# Buy New PS4 Slim or Second Hand PS3?



## threeonethree (Aug 7, 2017)

Hi,

I have a 21.5 Inch 1080p Dell st2240L monitor and only a 1 Mbps broadband connection.I want to buy a console for gaming and play most of the must-play titles from the last two generations.I plan to buy a 4K TV in next few years when they hit mainstream .My choices are :-

1) New PS4 Slim at around 27K online. I want to play around 20-30 must play titles from last 5 years and also a few new upcoming ones. The cost of games alone will set me back by 50K-60K at least.

2) Second Hand PS3 from local shop for 19K. He promises to buy it back within 6 months and give back 13K. Also promises access to his game library containing 20-30 games for very cheap prices and also buy back those games as well. Promises 6 months warranty on the console. Though I am afraid if this is some kind of a scam.
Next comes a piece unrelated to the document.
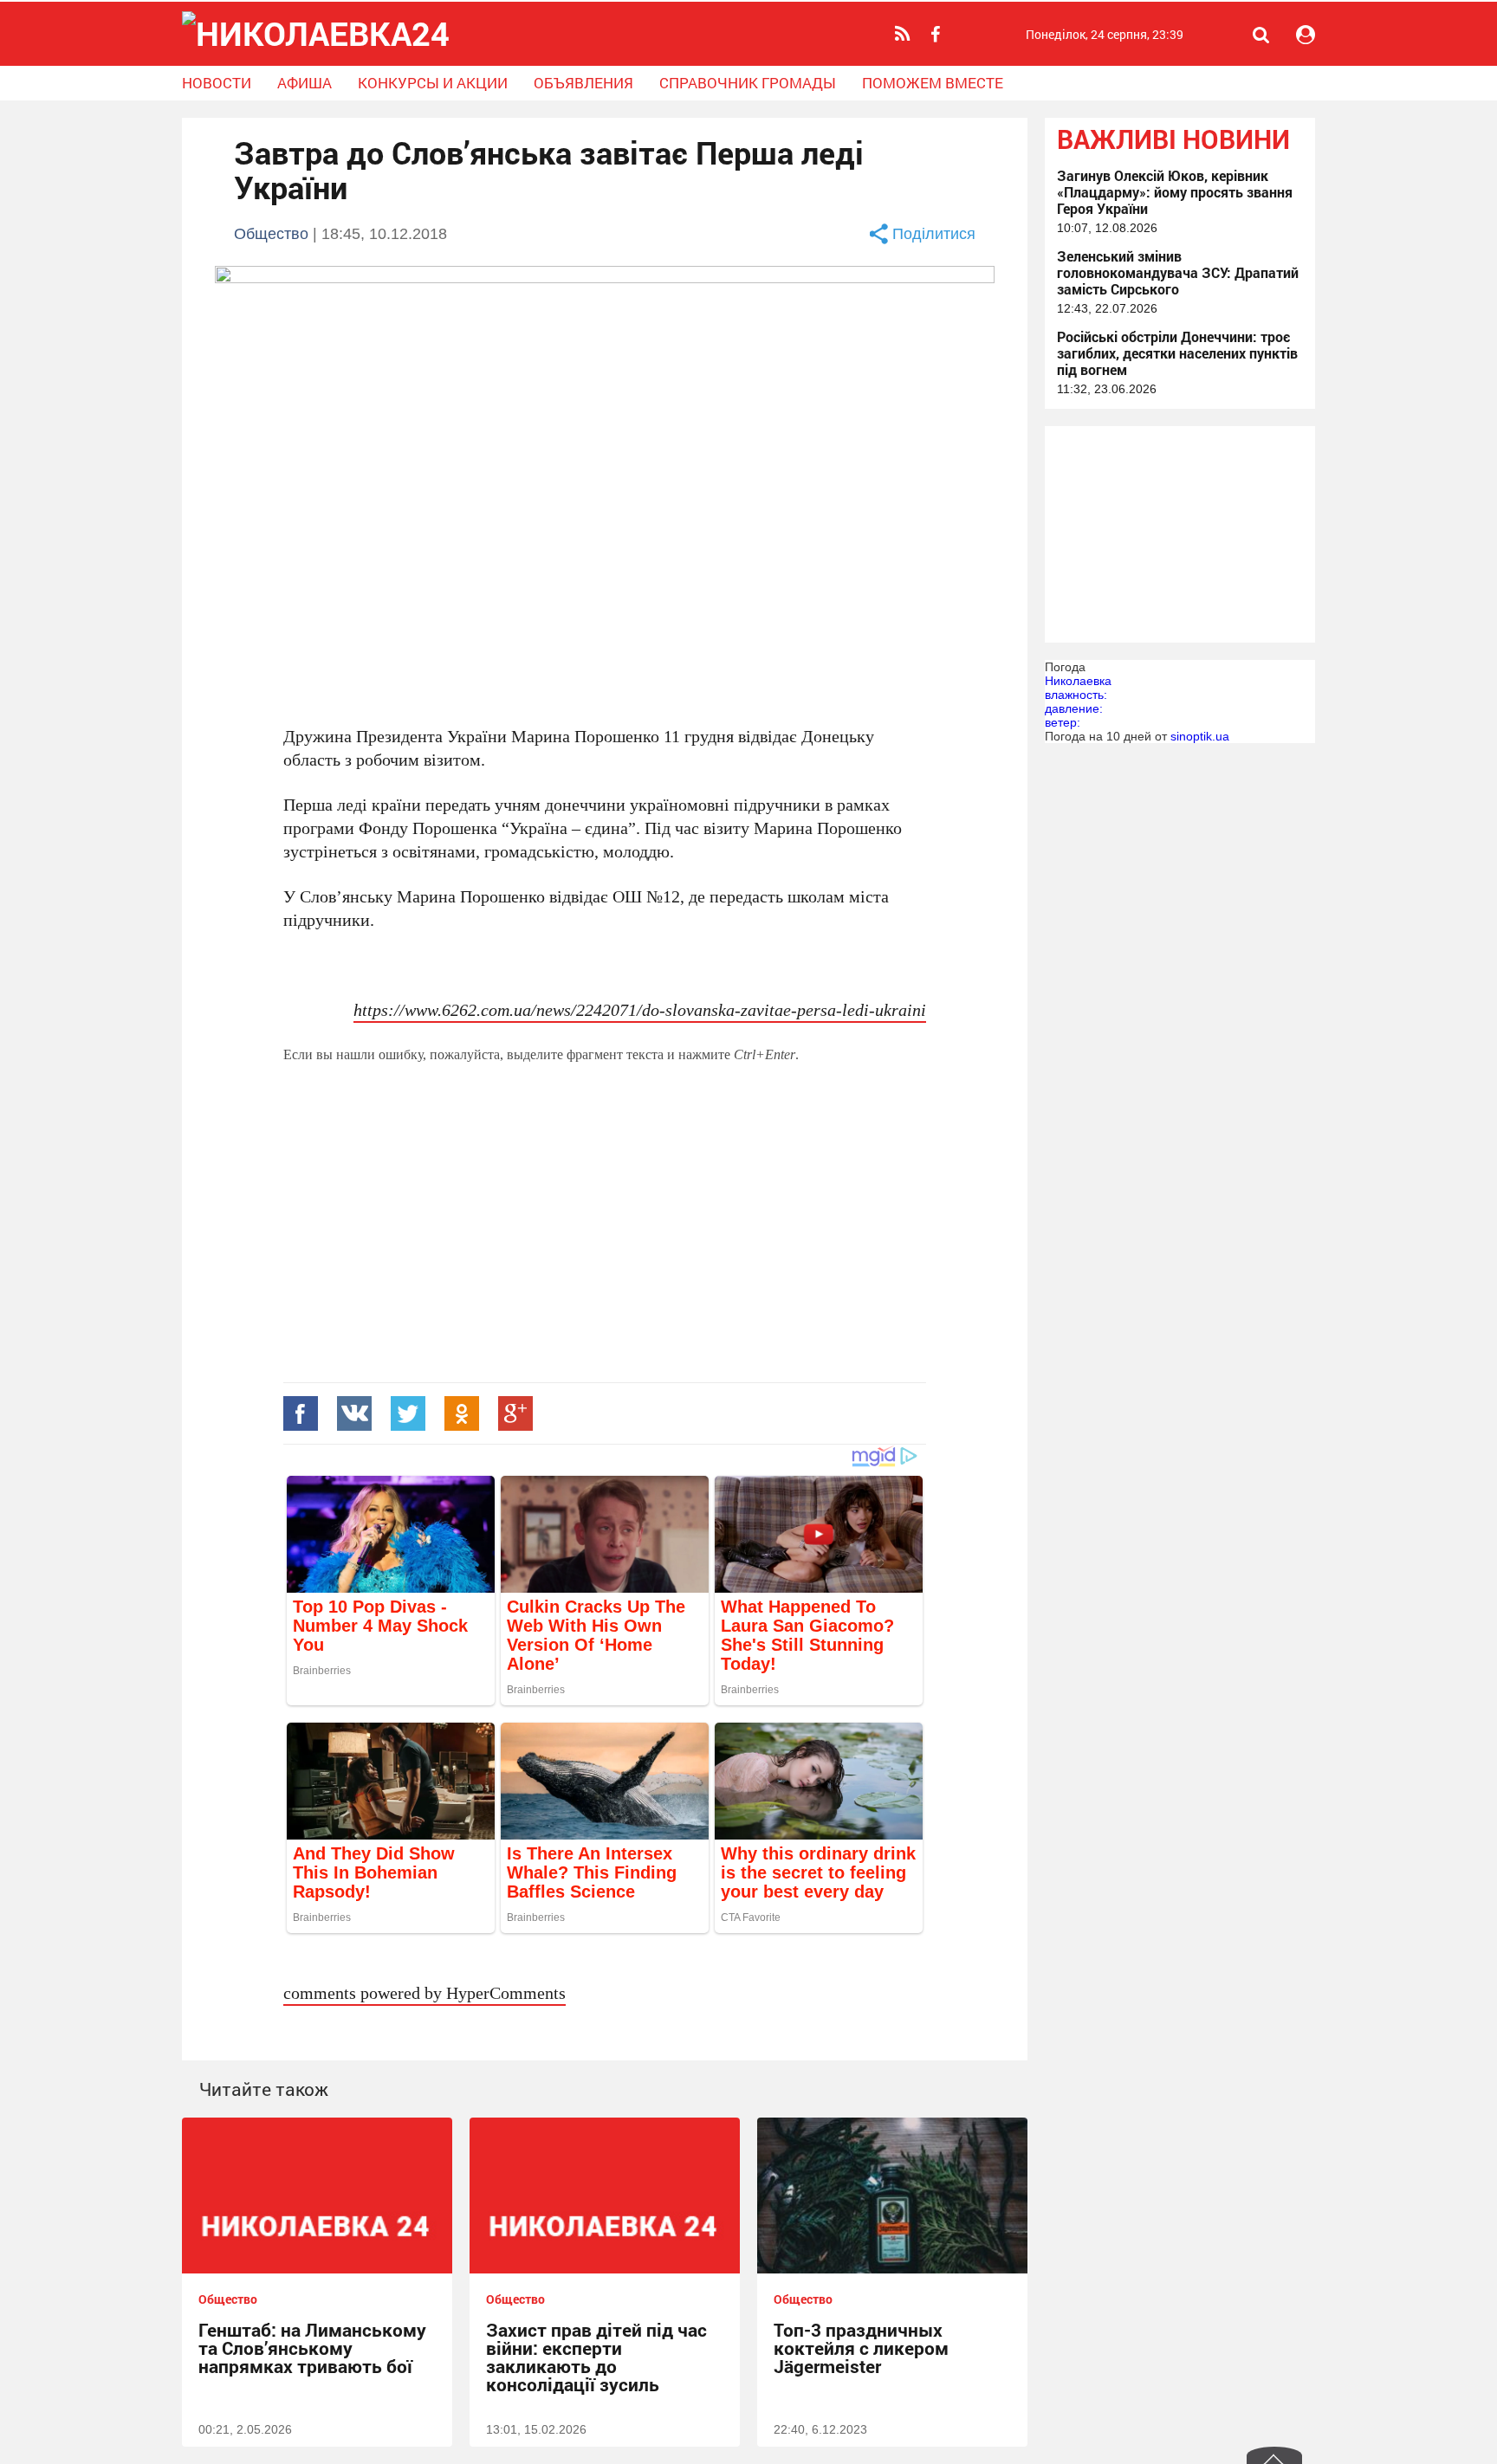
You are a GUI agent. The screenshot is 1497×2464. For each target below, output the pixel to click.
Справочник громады (747, 83)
Which one of these is a smarter choice?
I want to skip PS4 Pro for now and get a next gen console when get a big TV in next few years.


----------



## Xai (Aug 16, 2017)

Are you absolutely sure that you will get back 13K for the PS3? Secondly, how can the shopkeeper assure 6 month warranty?

In my opinion, it's better to go for the PS4 with the best suited bundle. If any of your friends have PS4, borrow a couple of titles from them as well.


----------